• **WHAT IS BEING ASKED**
The required output is an exact copy of the lines from the one containing "You are a computer-use agent. 963x676 pixels." through the end of the entries below, with pictures removed.

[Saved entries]
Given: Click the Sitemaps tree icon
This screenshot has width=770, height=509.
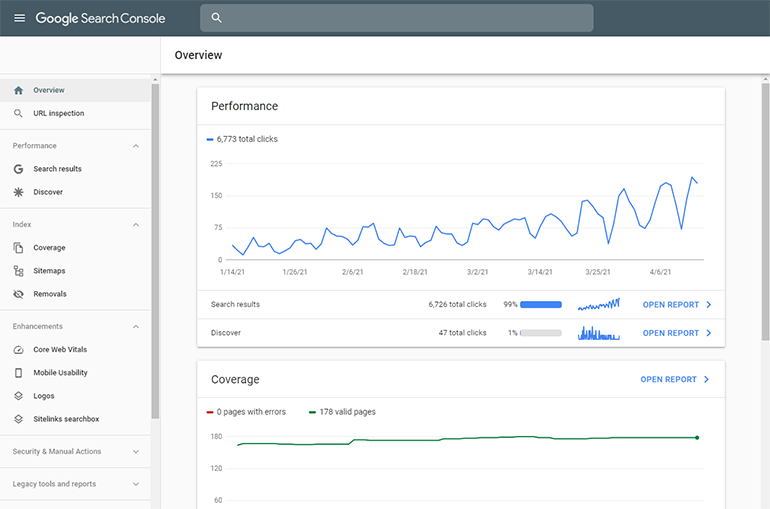Looking at the screenshot, I should tap(18, 271).
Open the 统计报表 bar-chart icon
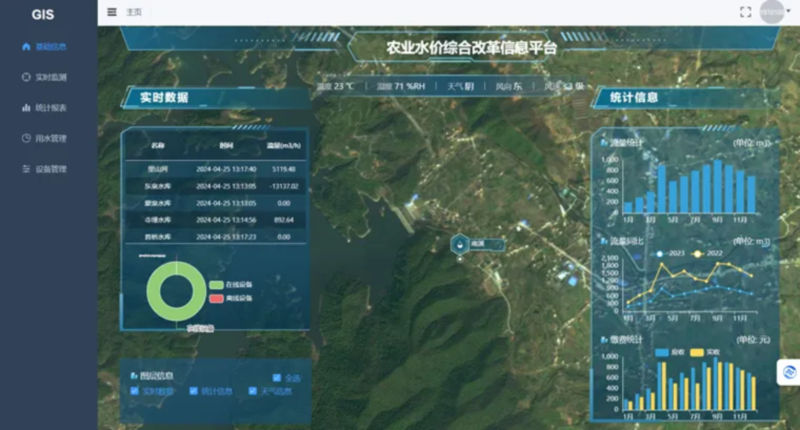800x430 pixels. pos(27,108)
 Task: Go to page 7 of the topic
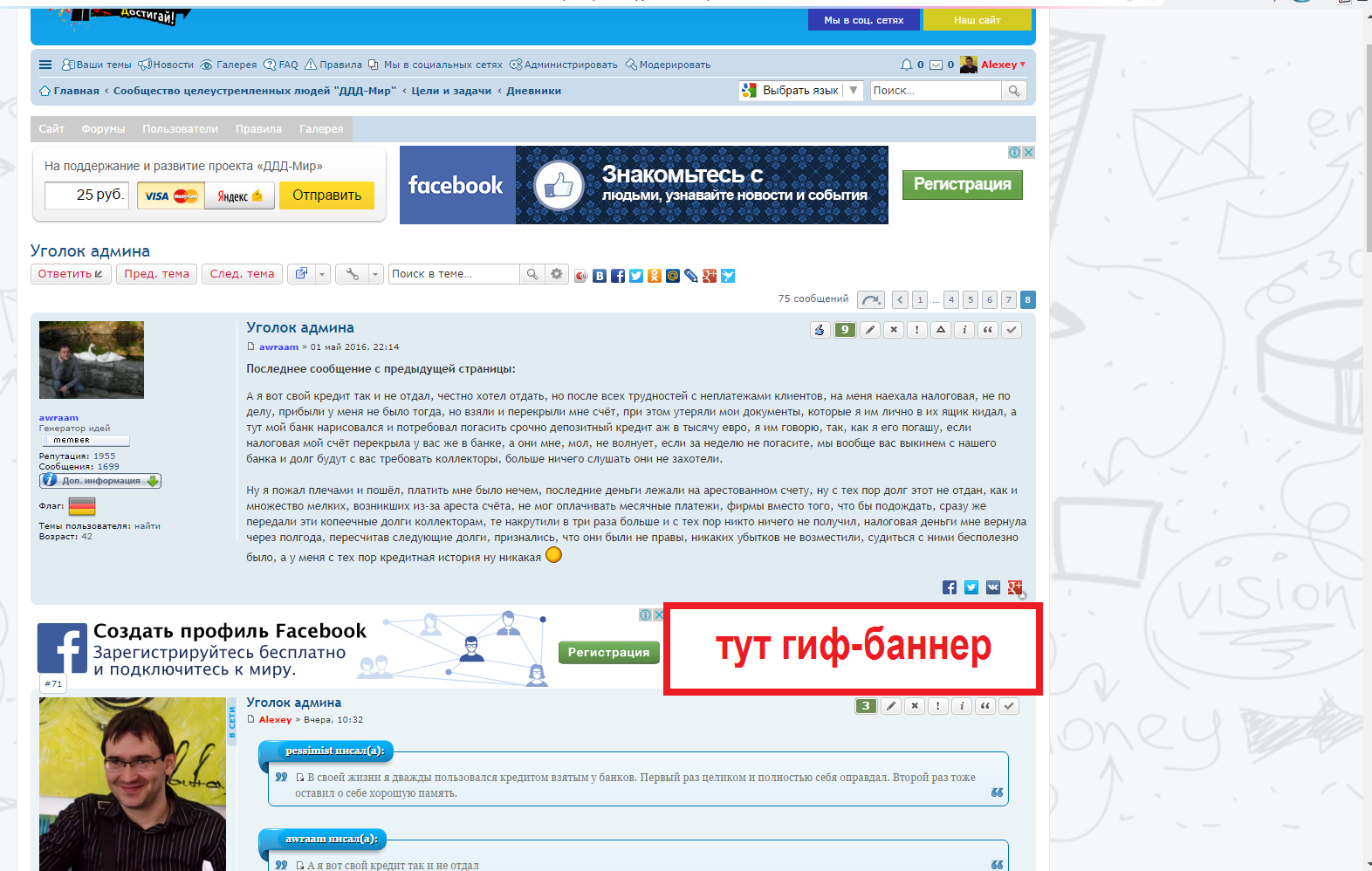tap(1008, 300)
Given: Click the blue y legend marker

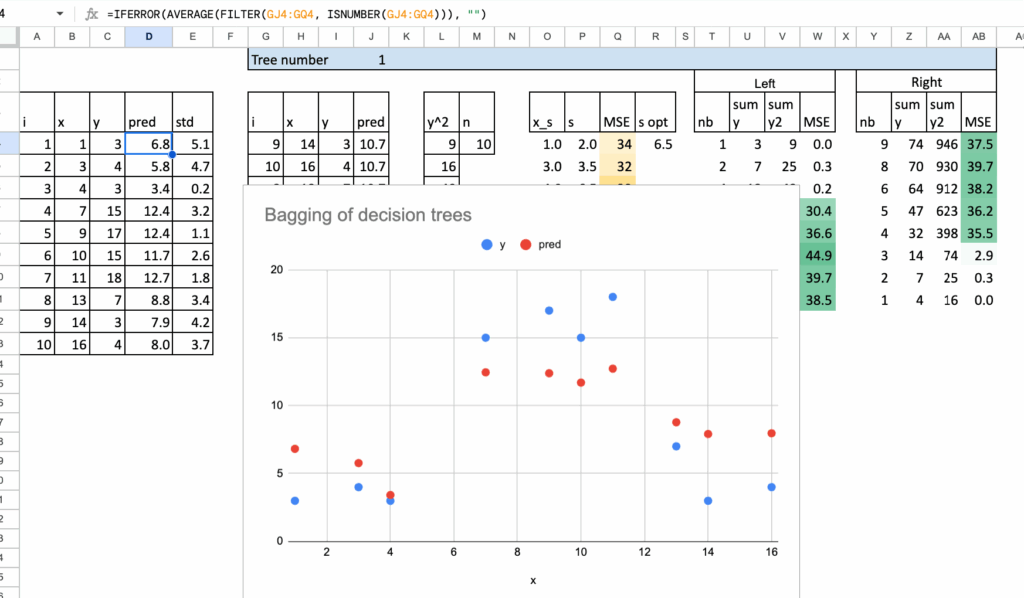Looking at the screenshot, I should click(487, 244).
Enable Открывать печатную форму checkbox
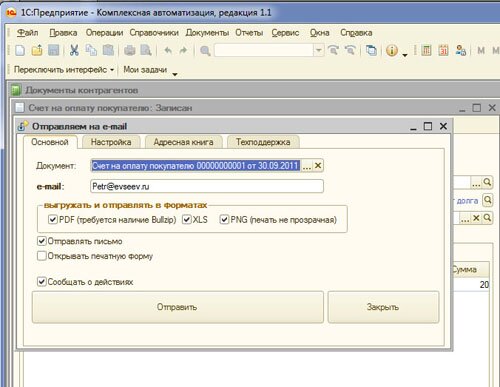Viewport: 500px width, 387px height. [42, 256]
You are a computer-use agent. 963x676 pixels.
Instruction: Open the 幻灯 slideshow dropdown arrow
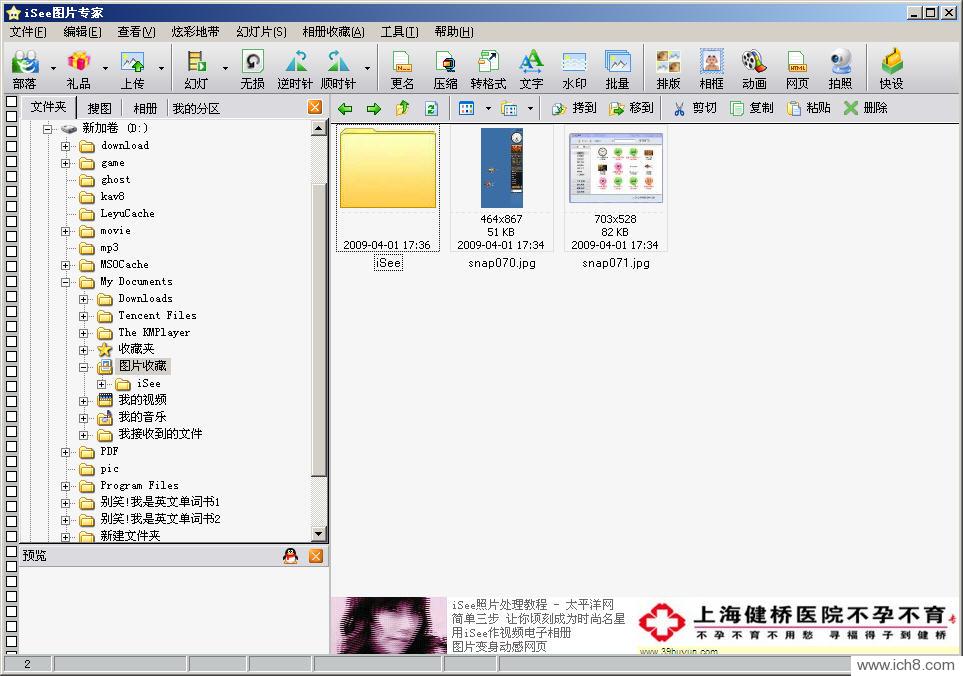[225, 69]
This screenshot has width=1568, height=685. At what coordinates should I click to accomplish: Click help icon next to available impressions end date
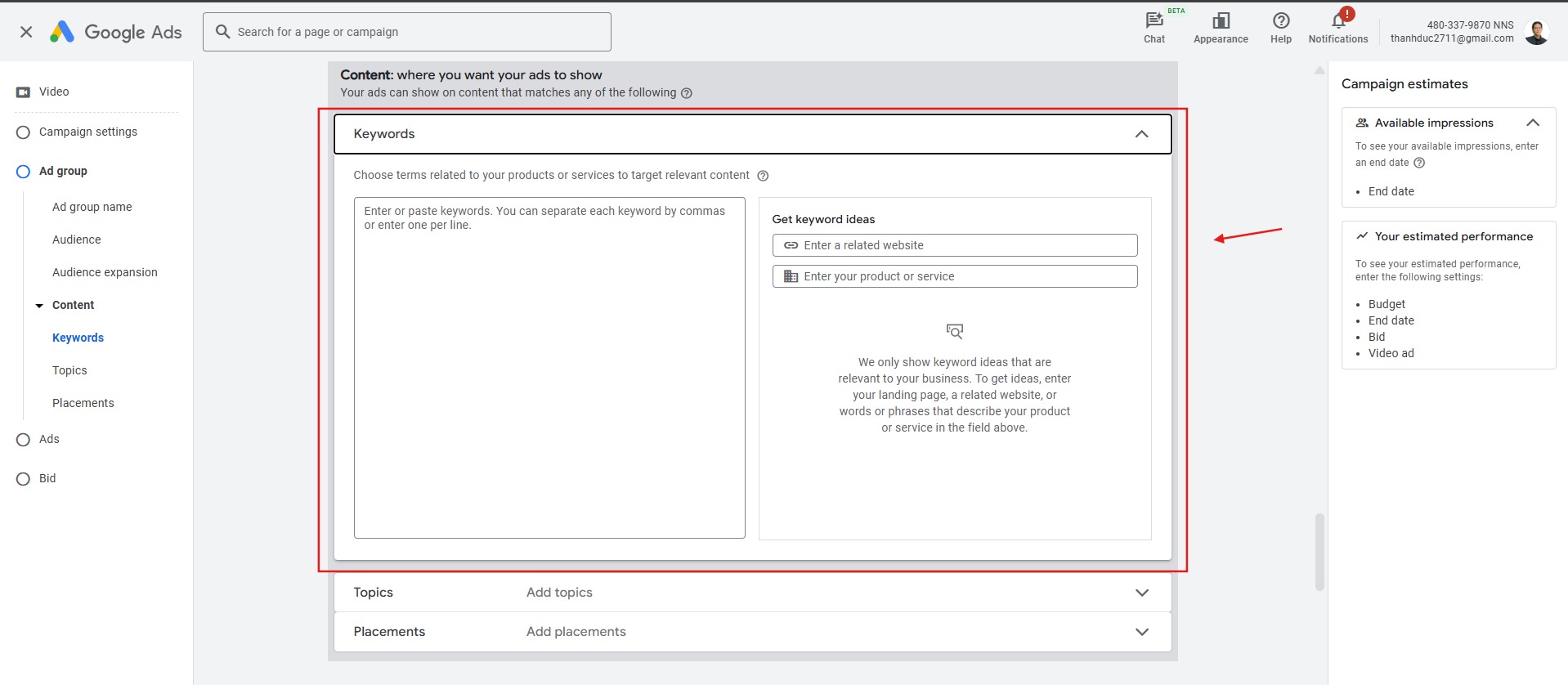(1419, 163)
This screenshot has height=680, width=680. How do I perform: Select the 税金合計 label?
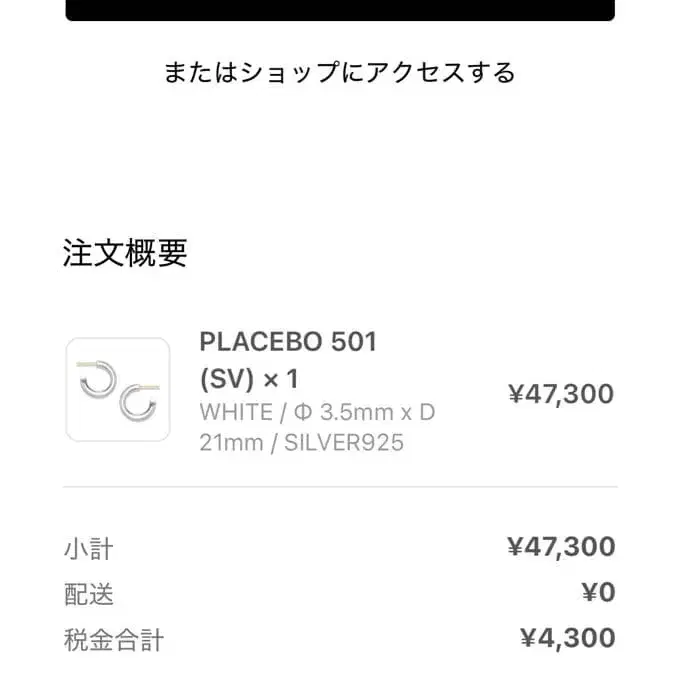pyautogui.click(x=113, y=639)
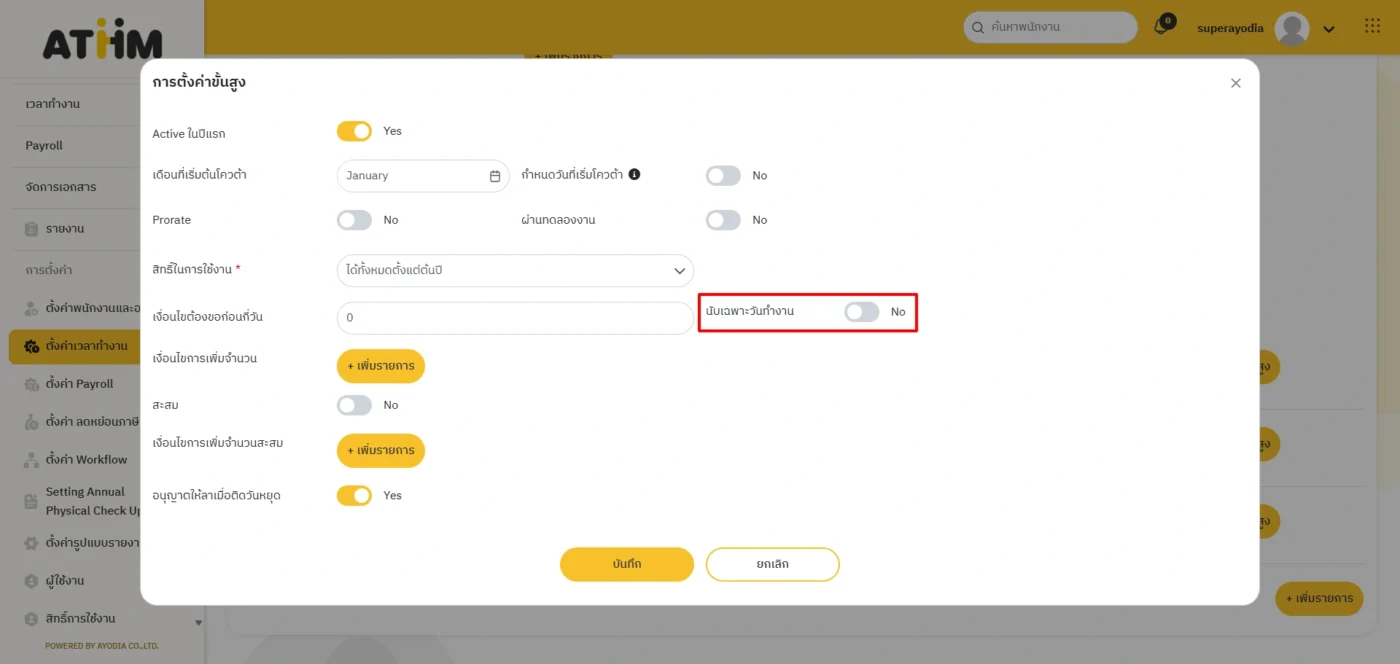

• **RESULT OF THE EXERCISE**
You are a computer-use agent. 963x676 pixels.
Instruction: Open the 幻灯 slideshow dropdown arrow
[225, 69]
This screenshot has width=1568, height=685. At what coordinates should I click to accomplish: Click help icon next to available impressions end date
(1419, 163)
This screenshot has height=680, width=680. How do I perform: Select the 税金合計 label?
pyautogui.click(x=113, y=639)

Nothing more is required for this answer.